Being held so soon after its conference in San Francisco, VMworld Europe was likely to be a more subdued affair, or certainly have less product releases.

This would have been true had Dell not just entered into an agreement to acquire EMC. With no Pat Gelsinger during the first keynote, it was up to Carl Eschenbach, COO to take the helm.

With a brief nod to the elephant in the room, addressing the acquisition seemed necessary to assuage any fears that may be held by partners in the VMware ecosystem.

A short video from Michael Dell, said: "Our combined power will allow us to win in the digital economy…we look forward to working closely with VMware."

VMware which is 80% owned by EMC, or by Dell shortly, is remaining a publicly traded company, Eschenbach said.
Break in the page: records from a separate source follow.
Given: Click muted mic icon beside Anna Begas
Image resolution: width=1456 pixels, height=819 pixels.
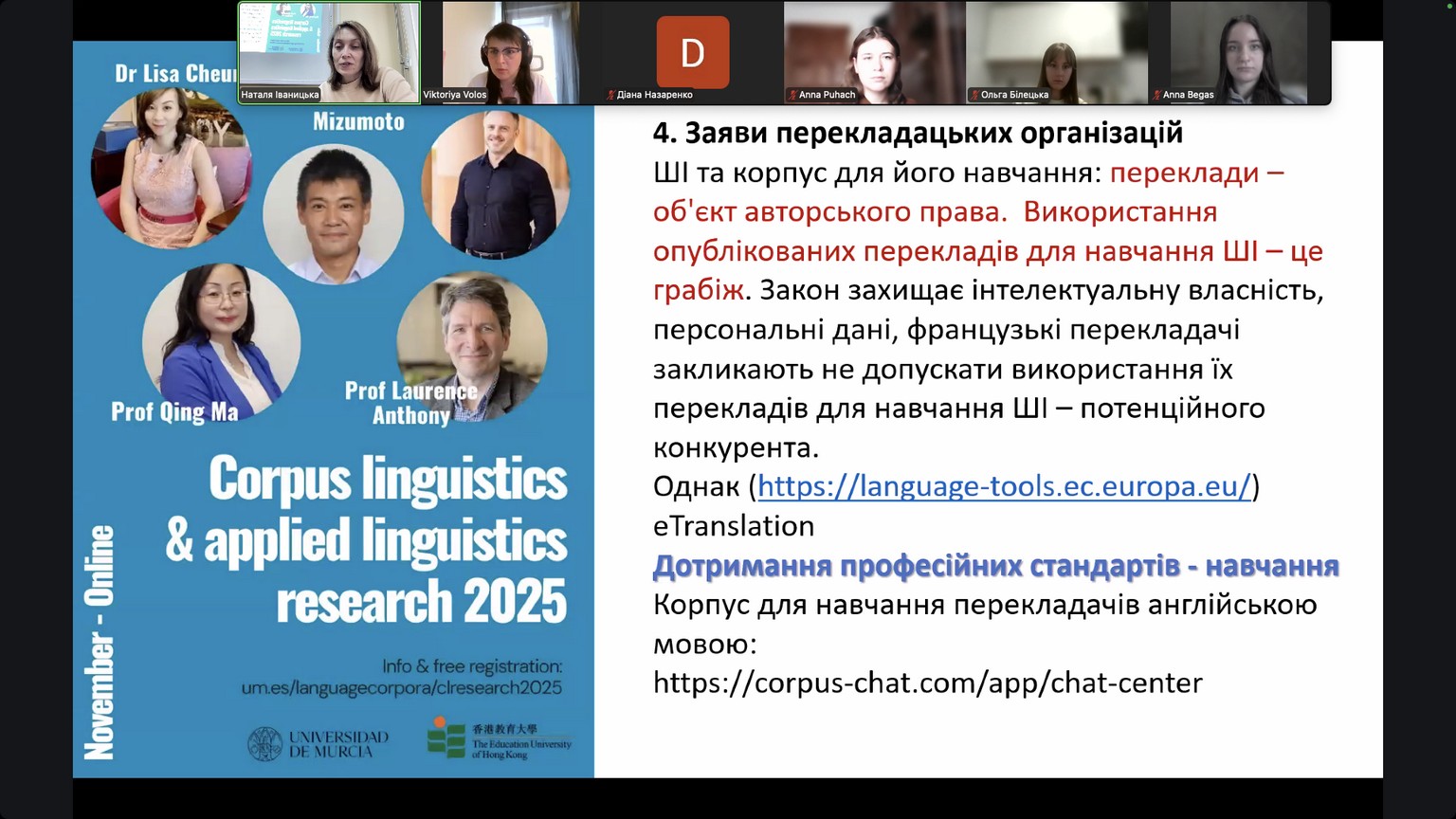Looking at the screenshot, I should point(1156,95).
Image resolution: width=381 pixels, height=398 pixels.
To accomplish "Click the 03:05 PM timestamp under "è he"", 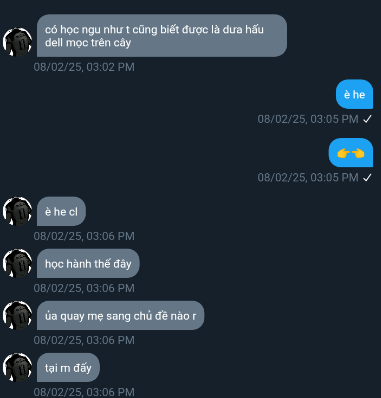I will (308, 119).
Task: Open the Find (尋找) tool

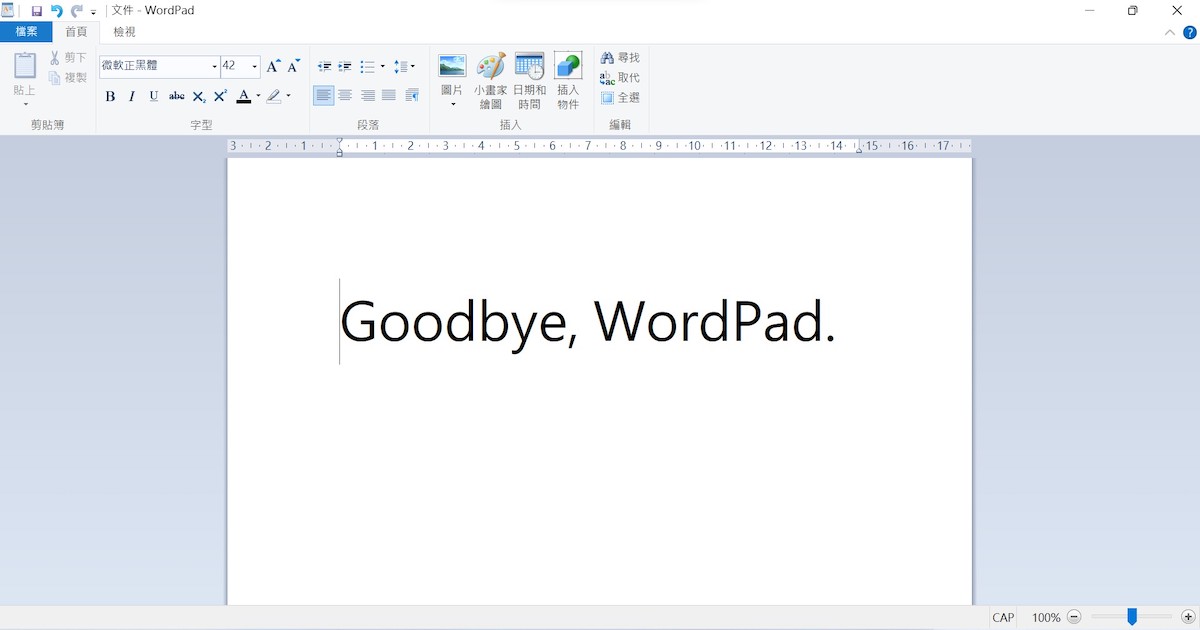Action: click(x=619, y=57)
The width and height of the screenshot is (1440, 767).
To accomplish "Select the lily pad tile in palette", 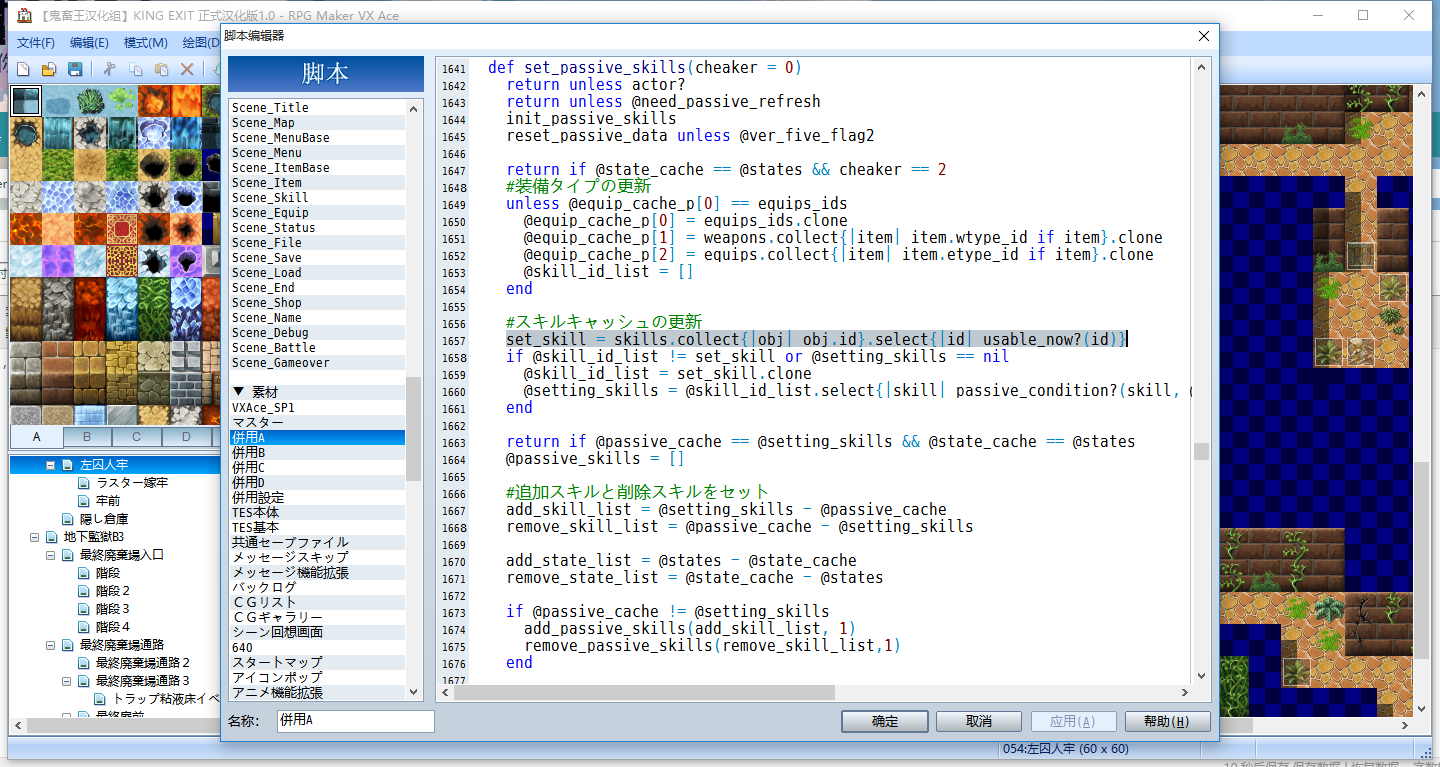I will point(122,101).
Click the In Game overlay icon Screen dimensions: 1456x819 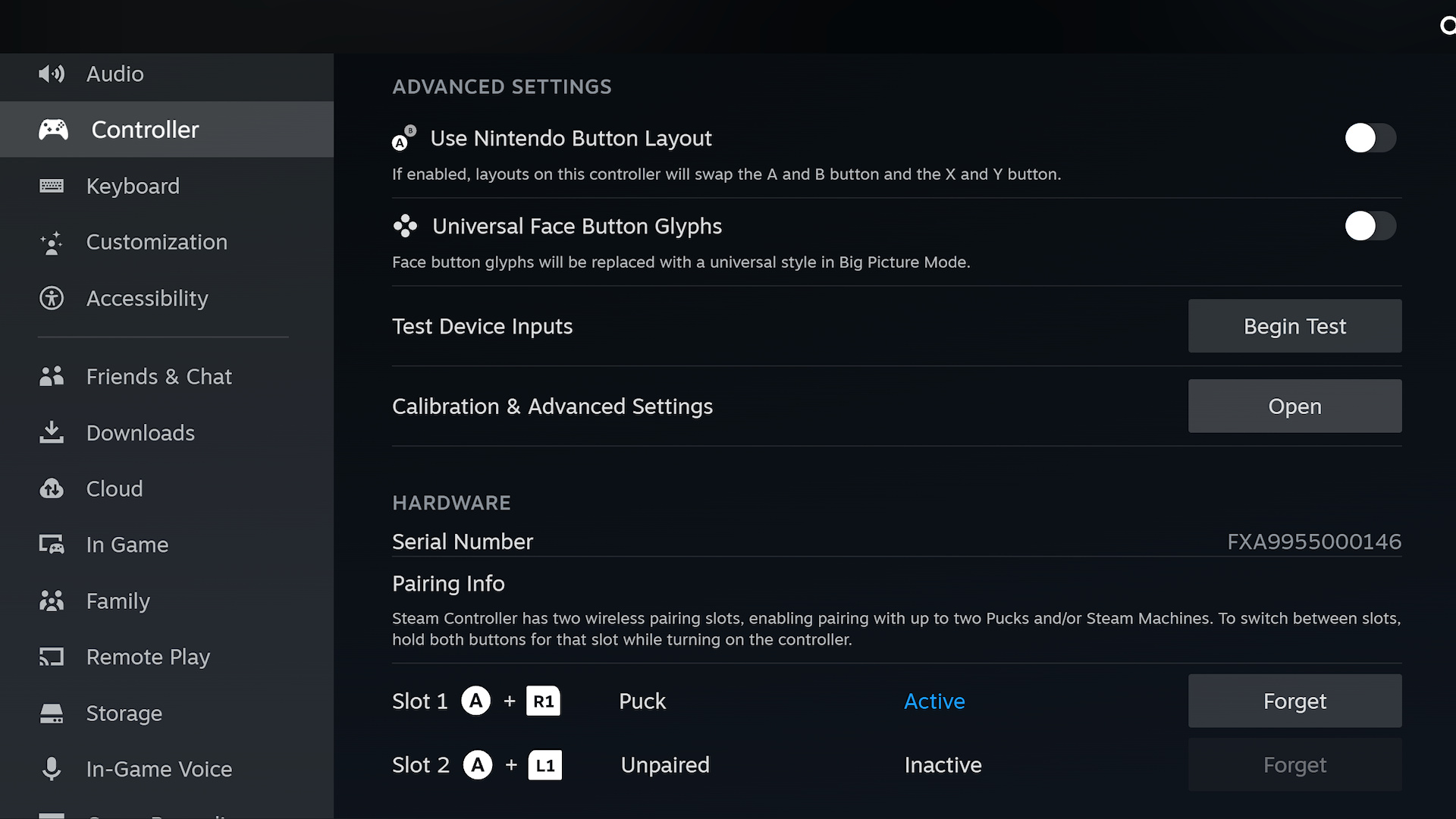click(x=51, y=544)
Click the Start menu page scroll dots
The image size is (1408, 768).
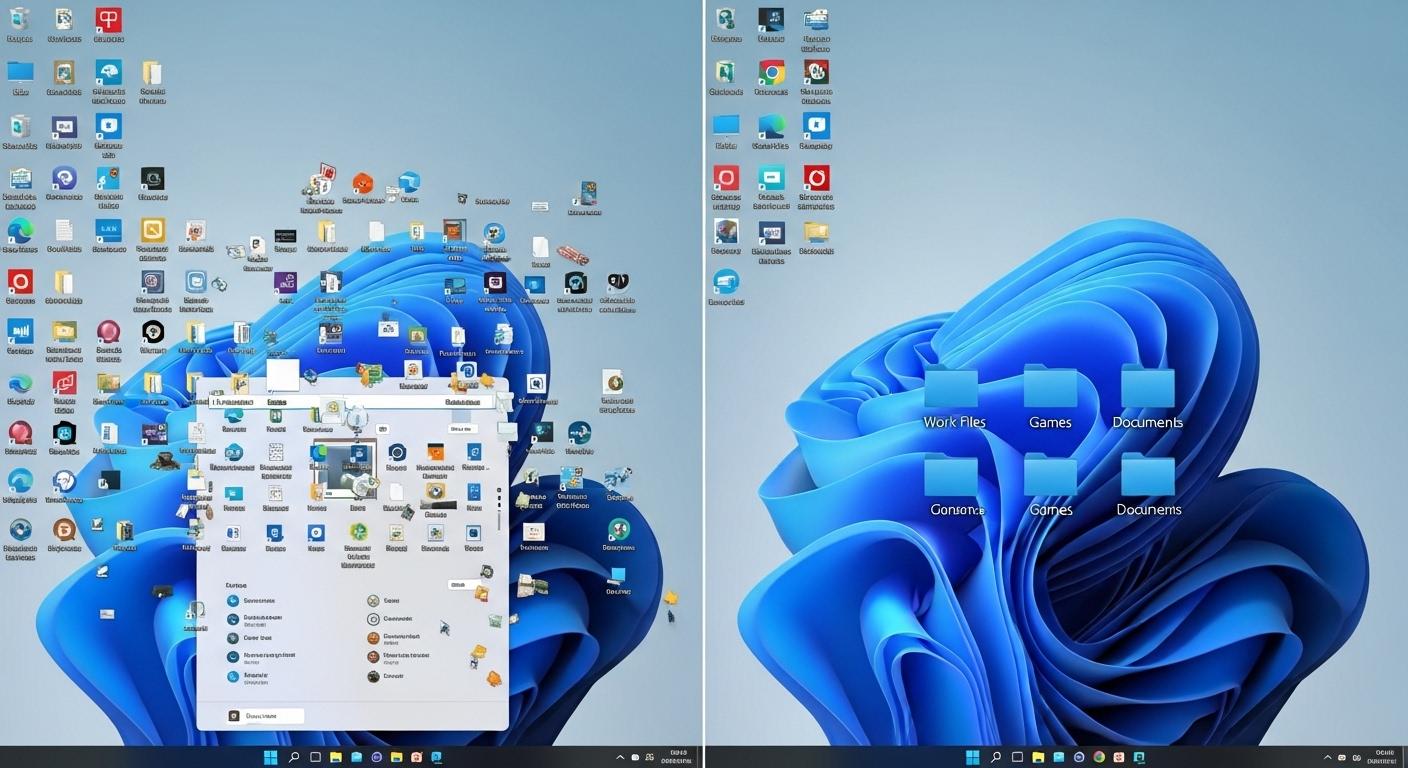click(499, 508)
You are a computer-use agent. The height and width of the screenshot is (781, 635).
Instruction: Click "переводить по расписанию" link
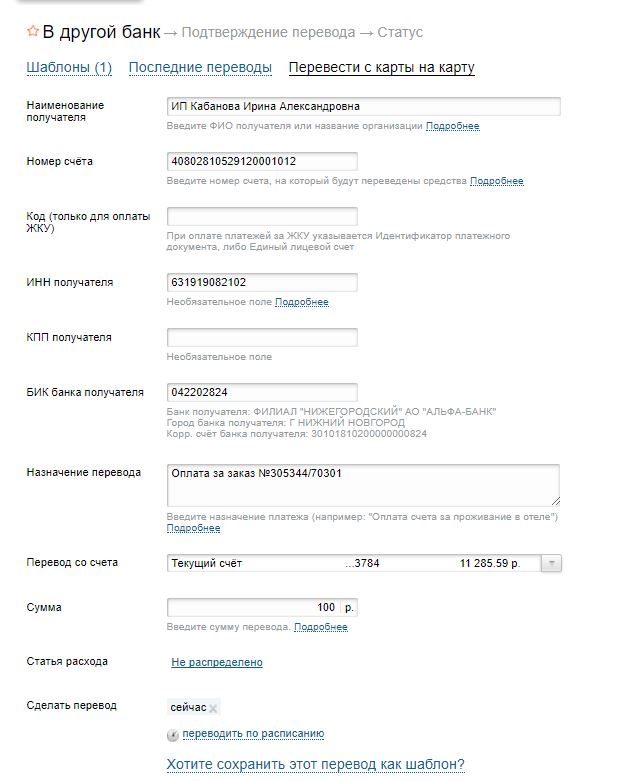[254, 734]
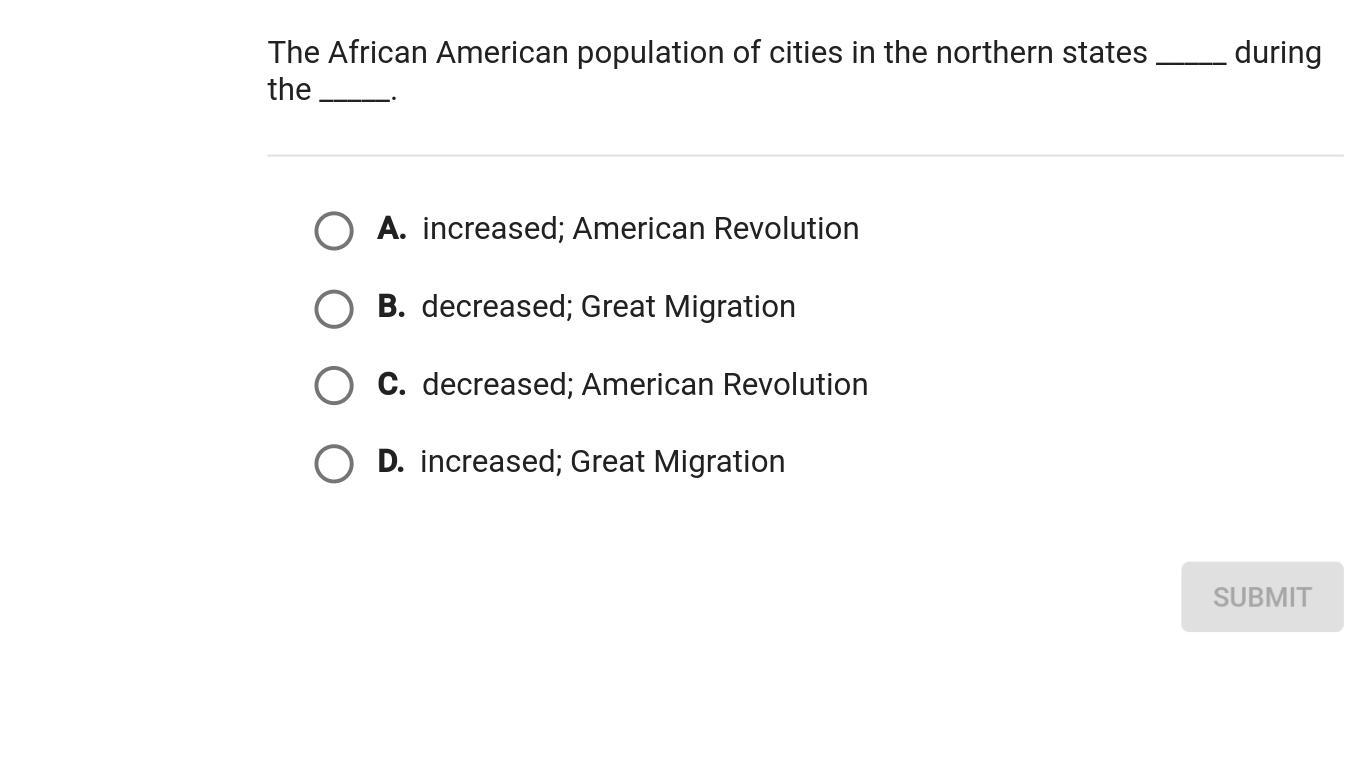This screenshot has width=1366, height=768.
Task: Choose the radio circle beside option C
Action: tap(334, 385)
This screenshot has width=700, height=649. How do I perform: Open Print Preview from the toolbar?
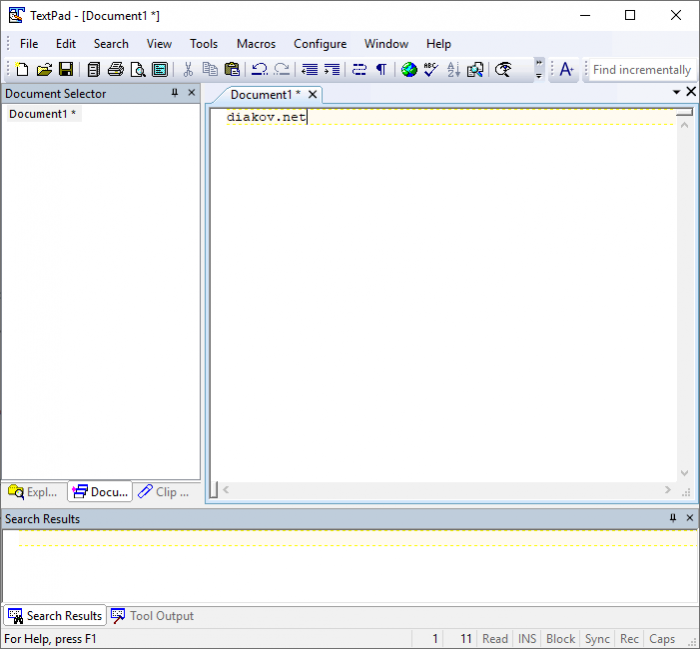pos(137,70)
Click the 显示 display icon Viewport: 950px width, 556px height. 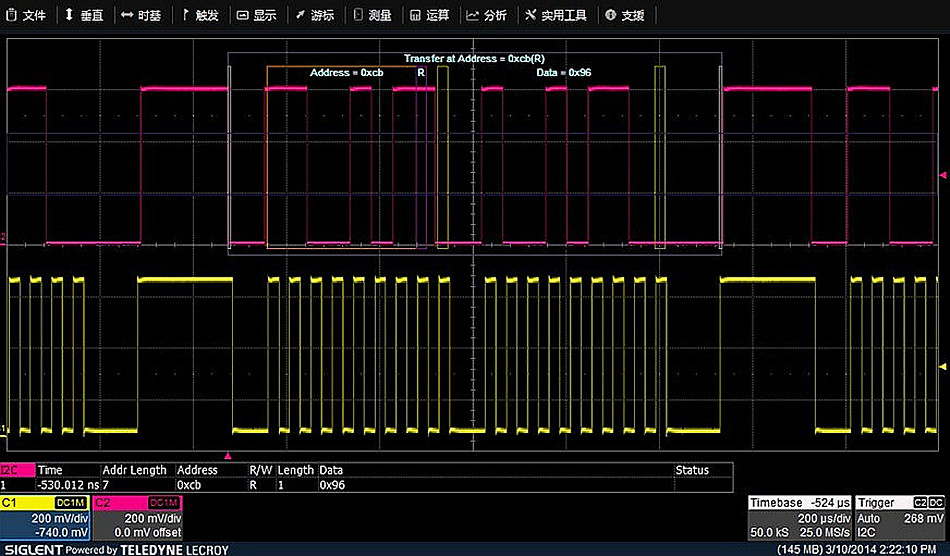click(243, 15)
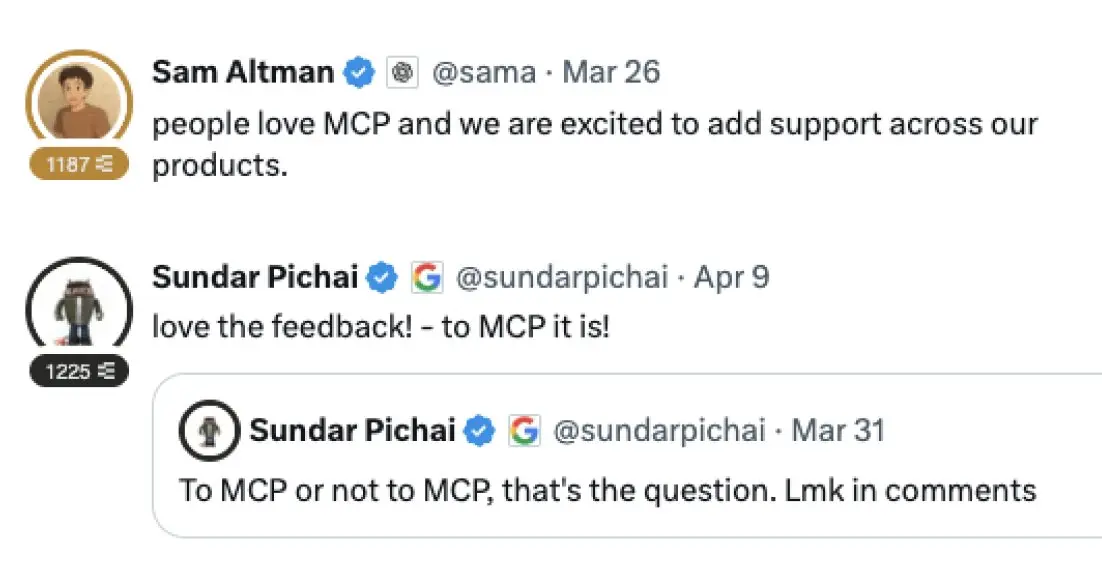Click the Google logo badge in the quoted tweet
Screen dimensions: 1102x570
523,431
Moving on swiftly, the company re-iterated its focus on hybrid cloud, particularly stating, ‘One cloud, any application, and any device.’

The rest of the keynote felt like a prolonged sales pitch. A steady pattern of informing the audience of a challenge being faced, followed by the reassurance that VMware offers a solution. This would typically be followed by a customer story and a demo of how the solution works – rinse and repeat.

Everything was focused around hybrid. Each presenter gave an overview of how the company is simplifying deployment and simplifying the use of hybrid.

During the selling of the benefits of hybrid, there were some remarks made that played down the value of public cloud.

Around deploying mobile apps it was said that doing this in the public cloud is complicated. This is due to the need to access things like a business’s ERP system, something that could cause compliance and security issues.

What VMware will be hoping is that customers choose not just to build public or private, but go hybrid instead.

Raghu Raghuram, EVP GM, Software Defined Data Centres, said: "It is not sufficient to just build a private cloud infrastructure, or just to build a public cloud infrastructure. The best way is a unified hybrid cloud."